Work request:
Transcribe every record exactly as it appears.

━━ Given records

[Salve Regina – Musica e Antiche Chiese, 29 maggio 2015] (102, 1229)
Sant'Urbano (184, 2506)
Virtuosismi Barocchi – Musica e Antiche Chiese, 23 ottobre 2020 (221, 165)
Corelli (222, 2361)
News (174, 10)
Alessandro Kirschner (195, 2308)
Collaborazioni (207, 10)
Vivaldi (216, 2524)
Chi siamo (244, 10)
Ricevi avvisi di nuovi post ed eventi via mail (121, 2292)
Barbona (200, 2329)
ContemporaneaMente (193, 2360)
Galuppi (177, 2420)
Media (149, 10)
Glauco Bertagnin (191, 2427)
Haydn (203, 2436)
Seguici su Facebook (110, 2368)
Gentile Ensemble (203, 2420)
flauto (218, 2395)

━━━━

Answer space:
[Salve Regina – Musica e Antiche Chiese, 29 maggio 2015] (102, 1229)
Sant'Urbano (184, 2506)
Virtuosismi Barocchi – Musica e Antiche Chiese, 23 ottobre 2020 (221, 165)
Corelli (222, 2361)
News (174, 10)
Alessandro Kirschner (195, 2308)
Collaborazioni (207, 10)
Vivaldi (216, 2524)
Chi siamo (244, 10)
Ricevi avvisi di nuovi post ed eventi via mail (121, 2292)
Barbona (200, 2329)
ContemporaneaMente (193, 2360)
Galuppi (177, 2420)
Media (149, 10)
Glauco Bertagnin (191, 2427)
Haydn (203, 2436)
Seguici su Facebook (110, 2368)
Gentile Ensemble (203, 2420)
flauto (218, 2395)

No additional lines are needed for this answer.